Jóhannes’s career as a teacher at that school was over.
He had offered to give Jóhannes the rest of the day off, and Jóhannes had accepted. He needed to get out of the school right away.
As he drove the couple of kilometres from the school to his home in Vesturbaer, Jóhannes’s brain was in turmoil. His bluff had been called as he should always have known one day it would be. Why should he be the only teacher in Iceland who got away with ignoring the National Curriculum? Sure, there were famous people in the Icelandic literary world whom he had taught as schoolchildren, but would they really care about what happened to him? ‘I thought old Jóhannes had already retired,’ would be their response.
Jóhannes was only fifty-five, but people thought he was older. He was physically fit, big, lean and erect with a shock of thick white hair and a craggy face, but he behaved like someone ten years older. He wore tweed jackets and a tie, he smoked a pipe; he was from another era.
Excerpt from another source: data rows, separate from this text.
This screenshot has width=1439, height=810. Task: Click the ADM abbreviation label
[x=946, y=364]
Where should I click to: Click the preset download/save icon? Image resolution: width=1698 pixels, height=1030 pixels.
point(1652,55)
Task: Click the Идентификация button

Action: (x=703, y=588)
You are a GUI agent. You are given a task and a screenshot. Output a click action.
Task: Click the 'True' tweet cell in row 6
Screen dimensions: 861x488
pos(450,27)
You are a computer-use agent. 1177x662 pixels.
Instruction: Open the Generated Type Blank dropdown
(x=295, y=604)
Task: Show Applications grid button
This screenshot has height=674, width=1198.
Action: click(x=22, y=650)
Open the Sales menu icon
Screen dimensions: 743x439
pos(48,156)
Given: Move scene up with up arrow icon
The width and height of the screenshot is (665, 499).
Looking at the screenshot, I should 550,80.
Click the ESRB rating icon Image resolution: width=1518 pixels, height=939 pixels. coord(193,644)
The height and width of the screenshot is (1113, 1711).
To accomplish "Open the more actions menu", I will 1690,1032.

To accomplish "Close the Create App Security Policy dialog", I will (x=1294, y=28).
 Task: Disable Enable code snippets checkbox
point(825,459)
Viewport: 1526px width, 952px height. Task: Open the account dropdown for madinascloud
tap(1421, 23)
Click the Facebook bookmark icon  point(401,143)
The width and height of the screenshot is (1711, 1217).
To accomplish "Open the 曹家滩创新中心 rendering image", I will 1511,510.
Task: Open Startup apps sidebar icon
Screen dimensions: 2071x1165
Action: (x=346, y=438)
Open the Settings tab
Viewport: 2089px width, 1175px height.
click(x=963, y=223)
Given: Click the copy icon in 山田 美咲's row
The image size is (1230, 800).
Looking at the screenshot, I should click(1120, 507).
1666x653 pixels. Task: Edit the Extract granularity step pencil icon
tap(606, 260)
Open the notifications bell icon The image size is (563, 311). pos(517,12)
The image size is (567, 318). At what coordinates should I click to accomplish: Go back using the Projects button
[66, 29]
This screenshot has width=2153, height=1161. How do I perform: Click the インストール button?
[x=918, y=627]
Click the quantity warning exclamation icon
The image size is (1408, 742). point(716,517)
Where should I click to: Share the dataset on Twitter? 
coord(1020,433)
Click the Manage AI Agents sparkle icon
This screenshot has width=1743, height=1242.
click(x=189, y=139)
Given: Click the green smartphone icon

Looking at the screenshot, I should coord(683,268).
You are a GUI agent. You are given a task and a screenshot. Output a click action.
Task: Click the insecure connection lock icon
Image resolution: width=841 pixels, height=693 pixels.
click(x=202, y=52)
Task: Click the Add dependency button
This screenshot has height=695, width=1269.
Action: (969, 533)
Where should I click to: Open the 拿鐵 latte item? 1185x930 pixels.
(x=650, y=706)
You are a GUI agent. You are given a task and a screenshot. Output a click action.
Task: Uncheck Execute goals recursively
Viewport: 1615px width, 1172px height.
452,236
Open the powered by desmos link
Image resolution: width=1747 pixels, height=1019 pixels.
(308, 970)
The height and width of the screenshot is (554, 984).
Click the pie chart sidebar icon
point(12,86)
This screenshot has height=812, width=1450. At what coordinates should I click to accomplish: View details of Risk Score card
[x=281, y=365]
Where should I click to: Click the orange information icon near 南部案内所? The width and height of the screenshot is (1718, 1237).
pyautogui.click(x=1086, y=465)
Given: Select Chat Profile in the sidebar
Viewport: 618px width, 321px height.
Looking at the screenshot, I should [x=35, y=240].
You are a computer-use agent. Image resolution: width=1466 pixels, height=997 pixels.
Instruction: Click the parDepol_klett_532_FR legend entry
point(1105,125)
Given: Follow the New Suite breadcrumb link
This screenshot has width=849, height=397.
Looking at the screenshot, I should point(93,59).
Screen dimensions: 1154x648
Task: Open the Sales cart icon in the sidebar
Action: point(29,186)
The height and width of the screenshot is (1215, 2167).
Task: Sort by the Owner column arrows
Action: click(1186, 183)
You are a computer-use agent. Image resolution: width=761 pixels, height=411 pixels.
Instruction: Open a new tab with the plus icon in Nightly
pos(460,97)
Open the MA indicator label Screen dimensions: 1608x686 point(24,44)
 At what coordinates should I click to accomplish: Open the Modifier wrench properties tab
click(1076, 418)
He pulled up in front of his house in Bárugata. It was a big house for a teacher, on a street that had been popular in the old days with sea captains, since from the upper storeys of its buildings you could look down the hill to the Old Harbour. He had grown up there; his parents had lived and died there, and after his father’s death he had inherited it. The house was built for families and for a few years Jóhannes had brought his own family to live there, until his wife had left him, taking their children with her. Why, Jóhannes had never quite understood.
A big house for a lone teacher. A very big house for a lone unemployed teacher.